Garrie was born in Grafton, famous for its jacaranda trees. He is the son of a boiler maker and who was bullied and marginalised as a result of his small build and being of Irish decent, he was known locally as ‘Boxer’ because he wasn’t. His mother died when he was seven. Garrie was of small build, an artistic temperament and of Irish decent. Australia has always marginialised some sector of society. Garrie has always been keenly aware of the power dynamics and performance of masculinity. He rebelled by going to Church, going as far as doing half a BTh which still forms part of his theoretical approach. He is interested in the whole before the parts, the humanity before the gloss, making heroes of every man not just the media approves and promotes. How to perform masculinity became the central question for him as he failed at all attempts to be heterosexual.
He found a home in the gay community producing exhibitions that questioned which males is desirable and who should be represented in the ‘give-to-be-seen’ rather than produce work that is ‘given-to-be-sold’ and/or the subjects to be lusted over, which is the emphasis of most community gay male art. Here he produced exhibitions that toured Australia and some internationally. These exhibitions presented many men of different, abilities, ethnicities and builds and presented them as equals. He was part of the curatorial team for the 2008 Midsumma visual arts festival including showing the work of Michael Shaowanasai, who twice represented Thailand at the Venice Biennale.
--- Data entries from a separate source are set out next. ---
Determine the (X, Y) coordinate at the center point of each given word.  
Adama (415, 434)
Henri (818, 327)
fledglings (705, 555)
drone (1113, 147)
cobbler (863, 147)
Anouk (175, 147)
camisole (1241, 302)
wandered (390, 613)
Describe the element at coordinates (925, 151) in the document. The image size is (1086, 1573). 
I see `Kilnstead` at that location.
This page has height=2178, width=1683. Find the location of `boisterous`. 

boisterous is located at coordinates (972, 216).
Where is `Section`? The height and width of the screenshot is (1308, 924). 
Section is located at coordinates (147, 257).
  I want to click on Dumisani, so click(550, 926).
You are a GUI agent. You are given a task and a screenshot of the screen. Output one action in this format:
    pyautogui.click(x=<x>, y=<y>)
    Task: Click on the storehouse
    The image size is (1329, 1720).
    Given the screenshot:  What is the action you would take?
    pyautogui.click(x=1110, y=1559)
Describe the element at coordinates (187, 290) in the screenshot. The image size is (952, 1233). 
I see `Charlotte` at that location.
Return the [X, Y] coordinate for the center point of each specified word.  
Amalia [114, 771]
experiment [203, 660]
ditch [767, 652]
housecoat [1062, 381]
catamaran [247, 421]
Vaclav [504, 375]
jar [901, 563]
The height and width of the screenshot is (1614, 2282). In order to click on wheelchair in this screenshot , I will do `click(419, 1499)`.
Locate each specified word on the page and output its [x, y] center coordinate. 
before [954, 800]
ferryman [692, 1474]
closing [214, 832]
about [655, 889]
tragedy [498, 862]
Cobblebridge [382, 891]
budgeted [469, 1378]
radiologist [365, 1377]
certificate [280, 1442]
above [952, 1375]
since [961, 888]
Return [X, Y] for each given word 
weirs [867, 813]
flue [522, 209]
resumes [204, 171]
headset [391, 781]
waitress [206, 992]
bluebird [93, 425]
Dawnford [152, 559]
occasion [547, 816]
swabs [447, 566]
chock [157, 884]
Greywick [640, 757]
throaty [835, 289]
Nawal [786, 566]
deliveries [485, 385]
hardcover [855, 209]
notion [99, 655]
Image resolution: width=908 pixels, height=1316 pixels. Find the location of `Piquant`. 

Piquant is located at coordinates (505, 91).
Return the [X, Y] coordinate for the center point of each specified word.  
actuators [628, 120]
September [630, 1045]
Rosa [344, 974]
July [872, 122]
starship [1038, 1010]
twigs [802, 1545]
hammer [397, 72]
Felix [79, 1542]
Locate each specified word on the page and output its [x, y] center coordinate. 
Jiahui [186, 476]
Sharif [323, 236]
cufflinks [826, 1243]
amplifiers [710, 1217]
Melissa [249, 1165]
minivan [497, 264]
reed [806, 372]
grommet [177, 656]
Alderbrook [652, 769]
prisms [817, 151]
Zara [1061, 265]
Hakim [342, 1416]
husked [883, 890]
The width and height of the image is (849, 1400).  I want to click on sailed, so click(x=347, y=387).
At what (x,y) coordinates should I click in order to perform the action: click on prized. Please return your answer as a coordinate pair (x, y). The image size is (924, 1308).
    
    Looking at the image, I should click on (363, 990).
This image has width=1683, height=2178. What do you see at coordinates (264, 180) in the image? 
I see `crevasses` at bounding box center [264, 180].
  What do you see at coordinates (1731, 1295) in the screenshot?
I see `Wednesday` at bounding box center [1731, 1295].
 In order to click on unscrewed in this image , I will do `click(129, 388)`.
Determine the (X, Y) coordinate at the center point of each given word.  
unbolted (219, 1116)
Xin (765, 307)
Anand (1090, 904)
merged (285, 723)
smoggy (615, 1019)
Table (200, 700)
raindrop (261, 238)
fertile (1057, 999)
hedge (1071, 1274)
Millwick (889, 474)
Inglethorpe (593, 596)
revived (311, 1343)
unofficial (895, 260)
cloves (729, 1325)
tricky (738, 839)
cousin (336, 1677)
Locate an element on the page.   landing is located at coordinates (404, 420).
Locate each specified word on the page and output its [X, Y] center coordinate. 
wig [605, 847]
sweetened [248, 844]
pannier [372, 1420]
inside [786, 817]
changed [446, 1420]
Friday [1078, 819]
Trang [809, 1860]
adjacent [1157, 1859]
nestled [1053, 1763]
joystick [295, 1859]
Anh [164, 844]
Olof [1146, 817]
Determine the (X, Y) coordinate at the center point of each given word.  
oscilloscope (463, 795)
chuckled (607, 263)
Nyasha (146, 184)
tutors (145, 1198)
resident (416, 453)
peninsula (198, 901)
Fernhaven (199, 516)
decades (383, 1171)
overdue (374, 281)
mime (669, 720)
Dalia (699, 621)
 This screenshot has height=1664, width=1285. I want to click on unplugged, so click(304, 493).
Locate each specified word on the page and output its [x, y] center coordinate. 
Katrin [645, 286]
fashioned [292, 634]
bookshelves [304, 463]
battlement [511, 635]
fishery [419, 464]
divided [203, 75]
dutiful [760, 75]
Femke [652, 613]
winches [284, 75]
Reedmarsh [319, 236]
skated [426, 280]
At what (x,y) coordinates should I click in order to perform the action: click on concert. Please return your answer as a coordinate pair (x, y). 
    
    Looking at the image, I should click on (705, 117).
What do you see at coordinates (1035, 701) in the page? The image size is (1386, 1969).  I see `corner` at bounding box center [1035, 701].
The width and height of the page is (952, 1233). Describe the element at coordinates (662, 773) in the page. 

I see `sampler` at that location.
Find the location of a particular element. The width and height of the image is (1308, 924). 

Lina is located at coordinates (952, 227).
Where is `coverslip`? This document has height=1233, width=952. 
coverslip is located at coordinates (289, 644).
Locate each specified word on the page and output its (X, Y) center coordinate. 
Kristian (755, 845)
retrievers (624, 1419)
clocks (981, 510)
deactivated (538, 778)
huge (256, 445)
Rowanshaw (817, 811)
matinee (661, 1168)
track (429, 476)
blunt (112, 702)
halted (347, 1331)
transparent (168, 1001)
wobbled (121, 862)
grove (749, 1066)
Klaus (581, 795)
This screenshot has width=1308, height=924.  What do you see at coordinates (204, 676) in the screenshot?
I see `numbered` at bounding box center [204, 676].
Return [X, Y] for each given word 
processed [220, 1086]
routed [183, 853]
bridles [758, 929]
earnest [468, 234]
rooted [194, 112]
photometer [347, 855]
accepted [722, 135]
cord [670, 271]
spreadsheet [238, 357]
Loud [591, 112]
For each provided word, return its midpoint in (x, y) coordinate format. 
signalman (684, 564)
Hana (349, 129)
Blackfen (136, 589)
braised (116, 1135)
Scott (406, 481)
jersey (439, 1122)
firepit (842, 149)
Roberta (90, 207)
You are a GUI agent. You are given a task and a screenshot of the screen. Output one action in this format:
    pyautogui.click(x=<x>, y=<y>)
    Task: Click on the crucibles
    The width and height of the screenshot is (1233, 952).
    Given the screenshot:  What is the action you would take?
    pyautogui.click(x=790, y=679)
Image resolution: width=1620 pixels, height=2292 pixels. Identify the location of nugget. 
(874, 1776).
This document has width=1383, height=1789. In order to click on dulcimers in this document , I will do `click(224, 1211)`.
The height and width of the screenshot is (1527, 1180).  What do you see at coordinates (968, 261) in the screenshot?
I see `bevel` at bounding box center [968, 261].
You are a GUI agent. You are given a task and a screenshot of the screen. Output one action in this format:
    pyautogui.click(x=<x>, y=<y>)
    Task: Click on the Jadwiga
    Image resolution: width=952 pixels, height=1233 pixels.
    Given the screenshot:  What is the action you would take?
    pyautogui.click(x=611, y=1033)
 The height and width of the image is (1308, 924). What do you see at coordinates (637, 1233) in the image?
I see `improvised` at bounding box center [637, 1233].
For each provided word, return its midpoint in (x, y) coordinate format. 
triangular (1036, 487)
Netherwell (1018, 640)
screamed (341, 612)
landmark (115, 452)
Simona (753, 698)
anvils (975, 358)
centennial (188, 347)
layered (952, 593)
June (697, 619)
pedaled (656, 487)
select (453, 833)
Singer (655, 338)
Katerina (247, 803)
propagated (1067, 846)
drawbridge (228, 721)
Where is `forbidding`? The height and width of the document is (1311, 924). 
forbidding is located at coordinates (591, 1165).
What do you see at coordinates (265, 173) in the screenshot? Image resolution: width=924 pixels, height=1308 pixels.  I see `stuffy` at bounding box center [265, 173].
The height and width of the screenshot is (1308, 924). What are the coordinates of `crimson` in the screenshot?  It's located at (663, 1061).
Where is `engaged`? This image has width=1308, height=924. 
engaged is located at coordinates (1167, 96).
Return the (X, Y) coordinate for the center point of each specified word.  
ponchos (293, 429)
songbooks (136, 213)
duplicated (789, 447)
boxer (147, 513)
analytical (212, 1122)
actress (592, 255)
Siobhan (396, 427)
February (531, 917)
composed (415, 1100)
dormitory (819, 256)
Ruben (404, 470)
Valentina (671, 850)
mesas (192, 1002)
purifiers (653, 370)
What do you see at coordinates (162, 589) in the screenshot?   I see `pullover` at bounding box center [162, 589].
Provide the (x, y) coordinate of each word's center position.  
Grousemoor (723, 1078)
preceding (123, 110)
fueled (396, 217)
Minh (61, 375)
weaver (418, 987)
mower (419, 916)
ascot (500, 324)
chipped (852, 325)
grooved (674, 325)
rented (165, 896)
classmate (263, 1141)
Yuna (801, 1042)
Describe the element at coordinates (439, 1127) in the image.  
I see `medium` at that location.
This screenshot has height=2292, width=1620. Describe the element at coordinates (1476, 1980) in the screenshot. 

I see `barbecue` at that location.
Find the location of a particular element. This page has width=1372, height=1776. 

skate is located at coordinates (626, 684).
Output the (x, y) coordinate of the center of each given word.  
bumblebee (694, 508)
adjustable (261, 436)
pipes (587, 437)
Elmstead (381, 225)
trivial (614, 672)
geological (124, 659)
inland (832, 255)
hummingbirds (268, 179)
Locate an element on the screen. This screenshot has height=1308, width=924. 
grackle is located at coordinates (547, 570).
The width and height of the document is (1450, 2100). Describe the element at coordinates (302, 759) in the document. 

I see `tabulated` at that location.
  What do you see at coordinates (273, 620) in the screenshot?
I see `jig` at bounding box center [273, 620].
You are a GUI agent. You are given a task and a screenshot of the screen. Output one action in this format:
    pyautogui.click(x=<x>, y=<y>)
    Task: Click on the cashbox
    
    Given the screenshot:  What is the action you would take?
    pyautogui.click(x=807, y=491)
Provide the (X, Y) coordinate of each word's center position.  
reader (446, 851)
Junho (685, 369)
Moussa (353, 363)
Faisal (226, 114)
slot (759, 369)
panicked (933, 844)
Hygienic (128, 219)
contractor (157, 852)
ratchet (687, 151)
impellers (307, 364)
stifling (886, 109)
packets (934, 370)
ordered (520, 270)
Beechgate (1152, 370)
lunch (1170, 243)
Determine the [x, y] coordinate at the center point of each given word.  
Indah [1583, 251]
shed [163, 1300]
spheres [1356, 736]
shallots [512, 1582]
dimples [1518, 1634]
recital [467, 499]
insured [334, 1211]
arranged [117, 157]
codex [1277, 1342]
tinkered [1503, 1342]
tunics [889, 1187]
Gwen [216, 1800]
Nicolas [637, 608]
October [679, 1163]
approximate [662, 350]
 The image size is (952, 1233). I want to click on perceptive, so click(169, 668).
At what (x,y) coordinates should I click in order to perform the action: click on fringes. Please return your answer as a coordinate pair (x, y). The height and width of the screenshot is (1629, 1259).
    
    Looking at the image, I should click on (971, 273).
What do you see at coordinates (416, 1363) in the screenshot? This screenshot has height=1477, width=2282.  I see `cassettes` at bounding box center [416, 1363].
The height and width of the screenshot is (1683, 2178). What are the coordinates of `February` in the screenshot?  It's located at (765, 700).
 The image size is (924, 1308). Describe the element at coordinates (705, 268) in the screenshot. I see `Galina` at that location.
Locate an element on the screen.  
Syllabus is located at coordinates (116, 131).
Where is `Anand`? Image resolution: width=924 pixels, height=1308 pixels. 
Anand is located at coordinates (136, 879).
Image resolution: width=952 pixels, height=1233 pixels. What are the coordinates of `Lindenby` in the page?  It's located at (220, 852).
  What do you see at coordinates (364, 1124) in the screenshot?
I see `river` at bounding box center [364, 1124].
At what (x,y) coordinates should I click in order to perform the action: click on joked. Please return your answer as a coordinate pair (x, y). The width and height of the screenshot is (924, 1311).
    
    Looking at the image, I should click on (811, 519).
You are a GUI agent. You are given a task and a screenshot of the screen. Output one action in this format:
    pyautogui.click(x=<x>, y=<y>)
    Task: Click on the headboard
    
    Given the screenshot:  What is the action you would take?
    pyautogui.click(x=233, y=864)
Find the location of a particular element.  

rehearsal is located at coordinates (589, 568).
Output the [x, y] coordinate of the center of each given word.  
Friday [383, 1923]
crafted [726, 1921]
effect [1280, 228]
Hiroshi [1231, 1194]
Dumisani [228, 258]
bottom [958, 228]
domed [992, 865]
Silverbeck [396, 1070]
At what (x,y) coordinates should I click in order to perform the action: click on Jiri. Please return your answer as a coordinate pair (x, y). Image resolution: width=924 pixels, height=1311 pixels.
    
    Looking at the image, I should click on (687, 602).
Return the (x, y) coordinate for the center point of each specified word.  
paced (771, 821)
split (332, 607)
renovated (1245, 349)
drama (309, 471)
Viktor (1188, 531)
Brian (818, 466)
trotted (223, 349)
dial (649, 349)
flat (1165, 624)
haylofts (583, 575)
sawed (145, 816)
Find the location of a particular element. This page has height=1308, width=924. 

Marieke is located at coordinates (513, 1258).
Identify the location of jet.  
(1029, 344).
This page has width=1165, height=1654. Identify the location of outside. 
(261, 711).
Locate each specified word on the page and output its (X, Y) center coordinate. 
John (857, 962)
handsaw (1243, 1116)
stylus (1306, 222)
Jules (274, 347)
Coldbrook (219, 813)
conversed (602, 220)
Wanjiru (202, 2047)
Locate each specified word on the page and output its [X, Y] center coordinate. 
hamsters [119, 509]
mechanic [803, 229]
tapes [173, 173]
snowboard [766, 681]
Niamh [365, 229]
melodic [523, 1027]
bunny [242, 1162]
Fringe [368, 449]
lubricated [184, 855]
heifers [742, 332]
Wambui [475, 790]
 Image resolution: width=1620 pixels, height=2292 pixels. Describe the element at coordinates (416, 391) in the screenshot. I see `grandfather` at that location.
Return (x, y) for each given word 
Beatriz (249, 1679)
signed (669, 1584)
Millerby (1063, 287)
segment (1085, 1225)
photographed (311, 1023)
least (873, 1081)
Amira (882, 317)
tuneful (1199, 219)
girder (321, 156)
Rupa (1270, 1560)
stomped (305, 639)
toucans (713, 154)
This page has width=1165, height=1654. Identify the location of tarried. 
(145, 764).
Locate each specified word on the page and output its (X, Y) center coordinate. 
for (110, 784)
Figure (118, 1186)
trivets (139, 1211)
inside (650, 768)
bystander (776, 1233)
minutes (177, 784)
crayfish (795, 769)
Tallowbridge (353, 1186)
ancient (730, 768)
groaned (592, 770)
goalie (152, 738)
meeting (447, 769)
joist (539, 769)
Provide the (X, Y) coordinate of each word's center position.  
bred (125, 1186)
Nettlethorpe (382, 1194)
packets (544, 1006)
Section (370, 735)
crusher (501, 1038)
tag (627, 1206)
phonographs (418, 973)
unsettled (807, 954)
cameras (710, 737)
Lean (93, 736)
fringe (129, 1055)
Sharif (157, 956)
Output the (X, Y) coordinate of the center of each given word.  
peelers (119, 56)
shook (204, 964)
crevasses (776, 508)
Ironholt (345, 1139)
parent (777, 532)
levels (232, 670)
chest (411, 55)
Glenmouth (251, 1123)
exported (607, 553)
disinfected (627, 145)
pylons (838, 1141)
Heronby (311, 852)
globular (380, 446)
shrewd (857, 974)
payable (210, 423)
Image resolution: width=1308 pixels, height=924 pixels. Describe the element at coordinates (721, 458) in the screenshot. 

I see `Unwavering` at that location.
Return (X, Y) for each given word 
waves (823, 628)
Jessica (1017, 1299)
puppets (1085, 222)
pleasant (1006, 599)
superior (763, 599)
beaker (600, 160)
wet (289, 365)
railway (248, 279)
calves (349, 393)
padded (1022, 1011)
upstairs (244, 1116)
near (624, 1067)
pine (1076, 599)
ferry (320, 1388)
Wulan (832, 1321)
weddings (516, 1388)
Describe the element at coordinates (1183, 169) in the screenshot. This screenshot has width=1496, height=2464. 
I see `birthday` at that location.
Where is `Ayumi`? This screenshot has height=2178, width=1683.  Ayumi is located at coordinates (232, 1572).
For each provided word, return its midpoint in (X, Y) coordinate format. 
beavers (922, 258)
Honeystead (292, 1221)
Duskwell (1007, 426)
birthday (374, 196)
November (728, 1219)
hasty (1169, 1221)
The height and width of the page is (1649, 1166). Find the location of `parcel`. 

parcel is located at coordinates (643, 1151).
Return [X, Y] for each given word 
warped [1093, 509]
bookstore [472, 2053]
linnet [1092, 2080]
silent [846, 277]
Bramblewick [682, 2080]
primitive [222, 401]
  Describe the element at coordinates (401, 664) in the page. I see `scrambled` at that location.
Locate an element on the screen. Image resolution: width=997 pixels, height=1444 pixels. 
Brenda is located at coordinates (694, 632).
In 2011 he graduated from RMIT having achieved an MA, that took these themes and formalised them via an investigation of the conceptional frameworks of Chinese and Australian masculinity. This was followed up with artist in residence programmes at Red Gate Gallery and Three Shadows Photographic Art Centre in Beijing. He stayed on to work with Brian Wallace at Red Gate immersing himself the Beijing arts scene including curating China::Chinese exhibition in 2013. This time also cemented his thoughts that it is time to move from an Western Europe and North American (WENA) perspective of photography and look at North South axis (Australia through Asia) without reference to WENA and consider it on its own terms. Up until the 1990s photographic histories did not acknowledge practitioners outside WENA then it became about the current Asian power house (first Japan, now China).